Re: Progress on URL spec from Adam Barth on 2010-09-04 (public-iri@w3.org from September 2010)

From: Adam Barth <ietf@adambarth.com>
Date: Sat, 4 Sep 2010 13:36:44 -0700
To: Bjoern Hoehrmann <derhoermi@gmx.net>
Cc: public-iri@w3.org, Peter Saint-Andre <stpeter@stpeter.im>
Message-ID: <AANLkTi=W1B8Vv9nGJ70g46QNmwGfhoK59R2J0VP6Xk4L@mail.gmail.com>
Bjoern, your email reads as angry.  Hope that's not the case...

On Sat, Sep 4, 2010 at 12:42 PM, Bjoern Hoehrmann <derhoermi@gmx.net> wrote:
> * Adam Barth wrote:
>>The way browsers process URLs is largely constrained by compatibility
>>with existing web content.  You might find some of the things they do
>>gross and disgusting, but editorializing about the relative merits of
>>that behavior is not particularly helpful at this time.
>
> Editorializing your thoughts on this working group and other people
> editorializing is perhaps not the best approach if your goal is less
> editorializing -- as most people find it difficult to resist trolls.

I'm not trying to troll this working group.  I think it's important to
specify this stuff.  I just don't want to be drawn into a protracted
discussion of whether or not it's a good idea to specify these
particular definition at these particular levels of detail.

>>If you believe the document is inaccurate, your feedback will be more
>>influential if you provide an example URL and an example browser which
>>you believe behaves differently than what the document describes.
>
> The document does not describe behavior that could be observed through
> black box testing, so what you ask is not possible.

The easiest thing to observe via black-box testing is the composition
of the parsing, resolving, and canonicalization algorithms.  This
document contains only the parsing algorithm, which might be difficult
to disentangle from other other two, at least without some intuition
for what the other two algorithms are doing.  Once we've specified all
three concepts, you'll have a more complete picture.

The easiest way to observe how browsers process URL is to use a hyperlink:

<a href="..."></a>

You can see a number of tests of that form here:

http://trac.webkit.org/browser/trunk/LayoutTests/fast/url

In particular, this test shows how you can see which parts of the
string get parsed into which components:

http://trac.webkit.org/browser/trunk/LayoutTests/fast/url/script-tests/segments.js

Note that this API treats control characters (e.g., ":") slightly
differently than the document I sent, but the approach I've chosen
seems like it will be more convenient for the other two algorithms.

> You should define
> the testing methodology so reviewers would have a reference, and more
> importantly, what exactly the input to your algorithm is and how it is
> obtained.

I think we'll get a higher-quality result if different folks use
different methodologies so we're not blinded by errors in one
methodology.  However, since you asked, here's the methodology I'm
using.  First, I translated the unit tests for the GURL URL parsing
library to HTML documents that can be run in any browser.  The
translated tests can be found here:

http://trac.webkit.org/browser/trunk/LayoutTests/fast/url/

I then collated the results for a number of browsers and tried to
understand how to present a coherent model that explains the
observable behavior.  Folks have suggested a number of other test
suites, which I'm working through in a similar way.

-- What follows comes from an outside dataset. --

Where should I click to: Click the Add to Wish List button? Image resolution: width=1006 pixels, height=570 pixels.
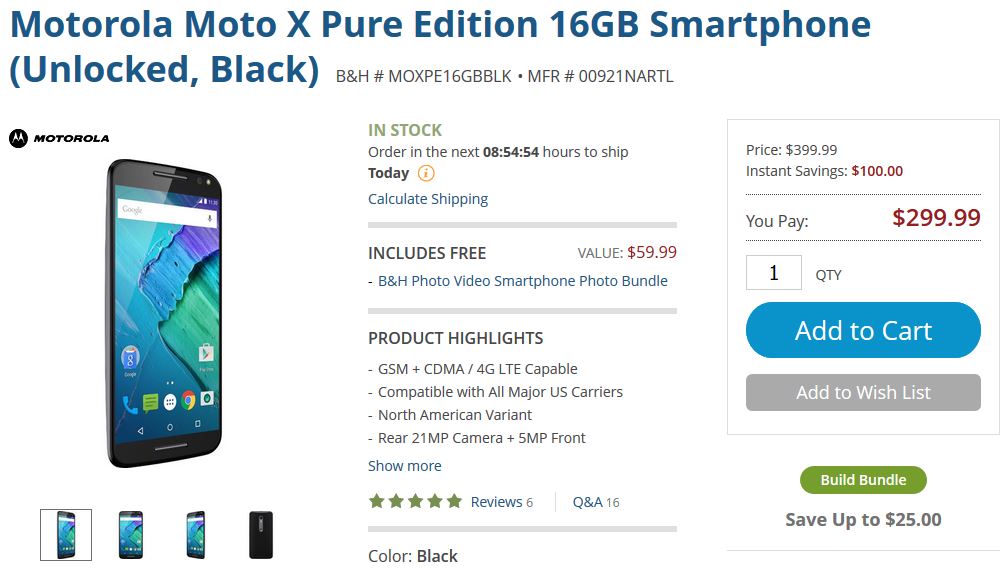pyautogui.click(x=863, y=393)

> For instance, the first step in your algorithm is:
>
>  Consume all leading and trailing control characters.
>
> That does not work for the values of attributes in HTML documents as
> they may contain strings that represent relative resource identifiers.
> So perhaps you are assuming absolute identifiers?

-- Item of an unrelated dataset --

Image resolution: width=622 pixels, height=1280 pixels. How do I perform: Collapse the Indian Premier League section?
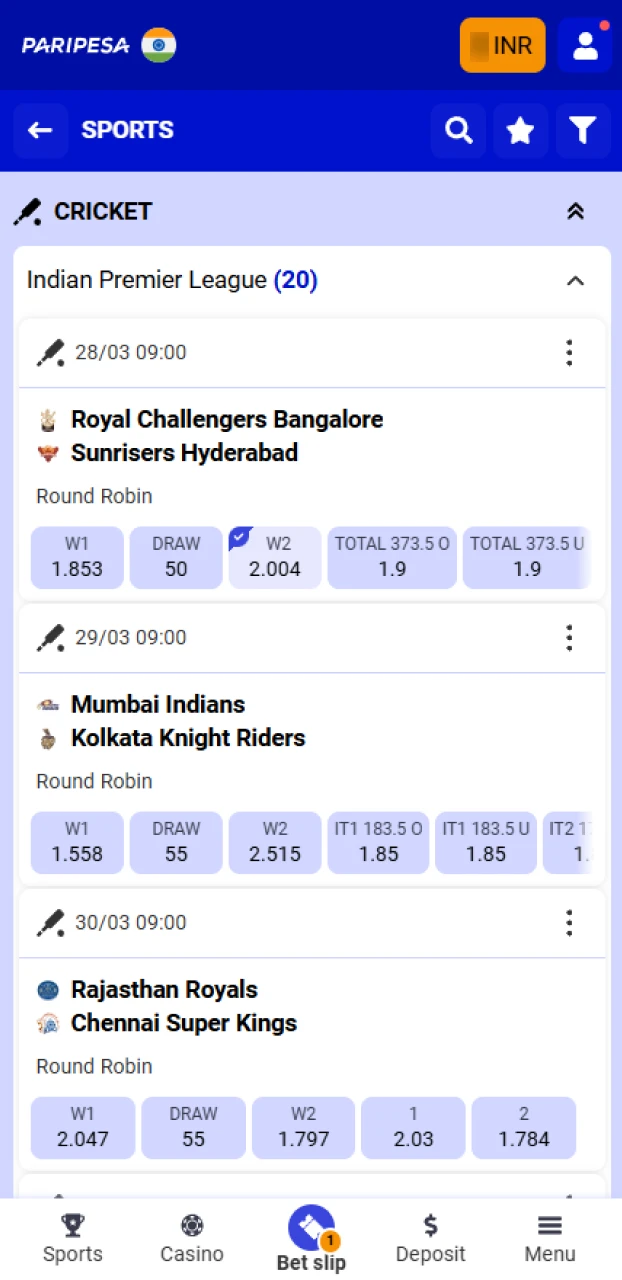point(575,281)
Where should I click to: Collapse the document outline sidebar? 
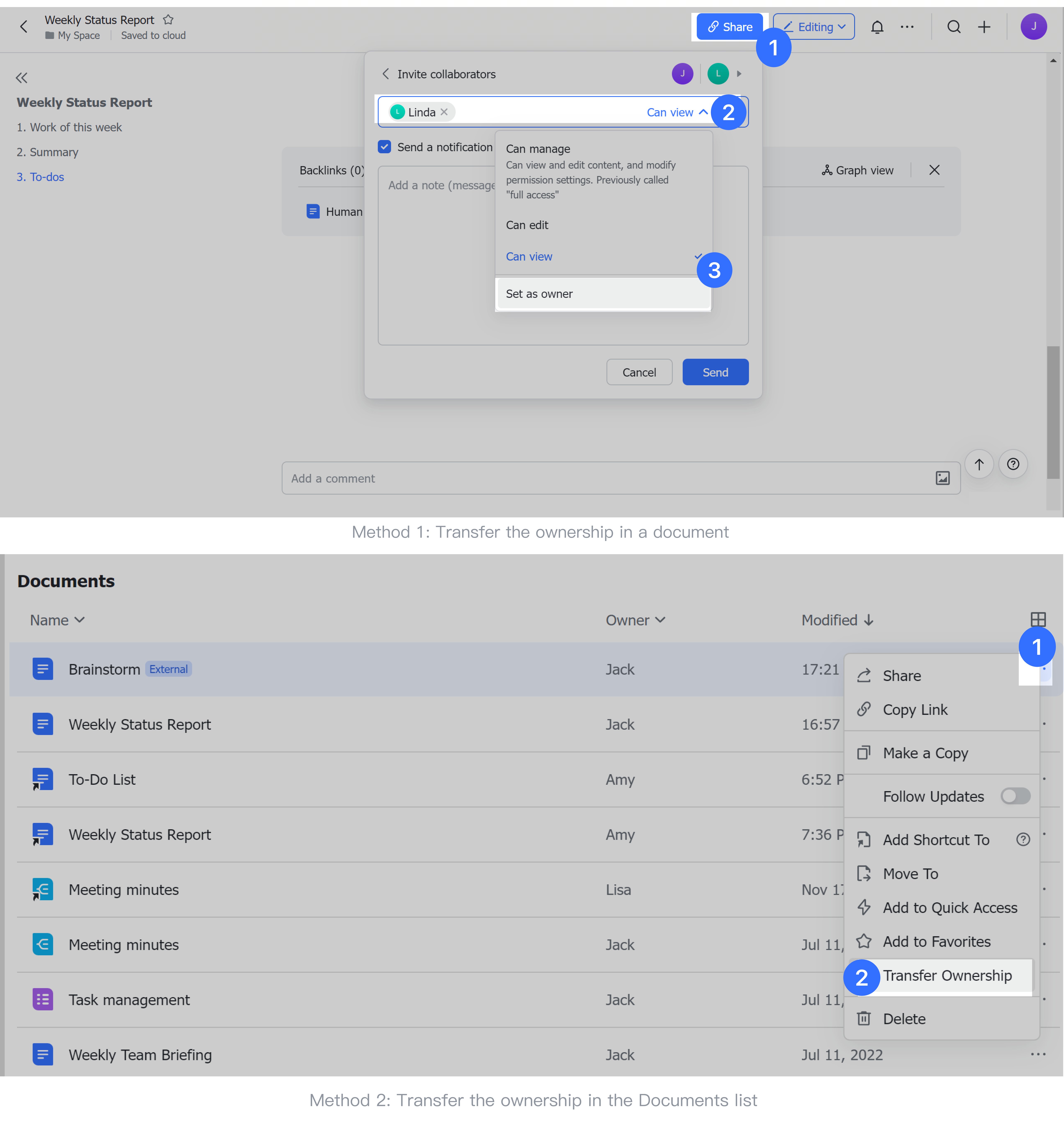[x=22, y=78]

I've started by trying to separate the concerns of parsing absolute
URLs and resolving relative URLs.  We might come to find that such a
distinction is foolish, but it seems plausible at this time.  We
probably move that requirement to canonicalization, but it seemed
easier to put it in parsing.

> The next steps are:
>
>  If the remaining string does not contain a ":" character:
>    -> The URL is invalid.
>    -> Abort these steps.
>
> Well that would make no sense if you assume an absolute identifier:
> they contain a colon by definition.

Parsing is defined for all strings.  There exist strings that do not
contain ":" characters.  Therefore, the definition of parsing needs to
explain what to do with them.  In this case, it claims the URL is
"invalid", although we haven't yet said what that means.

> This could be meant as a test for
> relative references, but then the next step is:
>
>  Consume characters up to, but not including, the first ":"
>  character. These characters are the /scheme/.
>
> This would leave, say, "#:" as absolute reference with a scheme of
> "#", as it contains a colon and "#" is the part before the first ":"
> (similarily, ":" would be one with the empty string as scheme).

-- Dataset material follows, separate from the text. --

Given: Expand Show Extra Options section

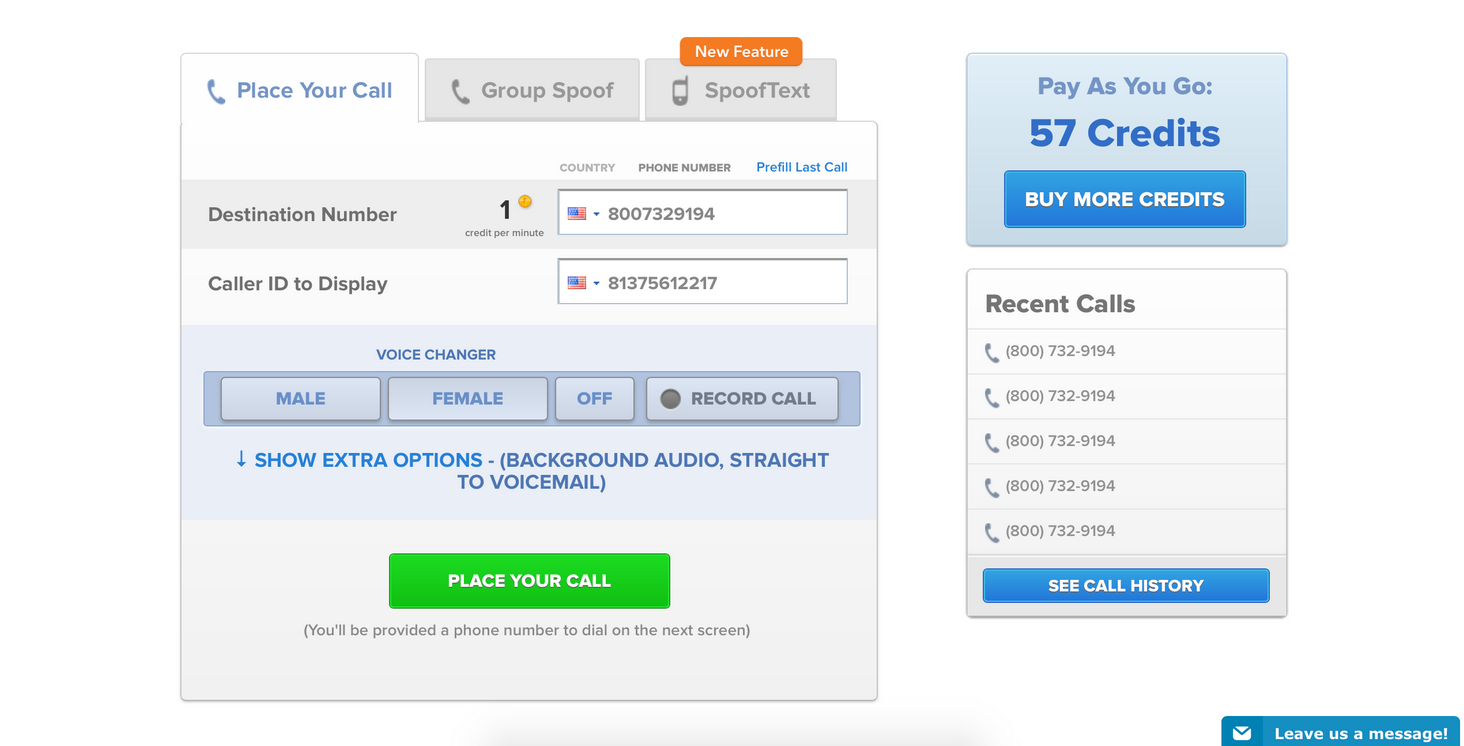Looking at the screenshot, I should 531,471.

We have not yet defined how to resolve relative URLs.  The parsing
definition, at least so far, is a definition of how to parse absolute
URLs.  If you were asked to regard the string "#:" as an absoute URL,
it seems like treating "#" as the scheme would be one reasonable
interpretation.  I haven't thought through canonicalization yet, but I
suspect testing will reveal that "#" is not a valid character for a
scheme.

>>At this point, I'm not accepting editorial feedback on this document.
>>There's a mountain of editorial work to do, but I'd like to get the
>>nuts and bolts down first.  In particular, discussion of whether to
>>present the requirements in terms of an algorithm or a set of
>>declarative rules is not particularly helpful at this time.
>
> I can understand that you do not wish to receive feedback for saying
> "Replace backslashes by slashes, split into components as defined in
> RFC 3986 Appendix B, and if the authority contains more than one '@'
> treat all but the last ones as if they had been percent-encoded" in
> more than a hundred lines of prose algorithms that don't appear to be
> particularily correct.

I'm not sure what you mean by "don't appear to be particularly
correct."  Is there a specific input that you believe is not handled
correctly?  You've mentioned that parsing relative URLs doesn't give
sensible results.  I should have communicated more clearly that I
haven't dealt with relative URLs yet.

As for the parsing definition in RFC 3986 Appendix B, is this the
regular expression that you're referring to?

      ^(([^:/?#]+):)?(//([^/?#]*))?([^?#]*)(\?([^#]*))?(#(.*))?

This doesn't appear to get even simple examples correct.  For example,
that regular expression doesn't produce a match for the following
string, but browsers do, in fact, behave as if this string represents
a particular URL:

http:///example.com/

Kind regards,
Adam
Received on Saturday, 4 September 2010 20:37:51 UTC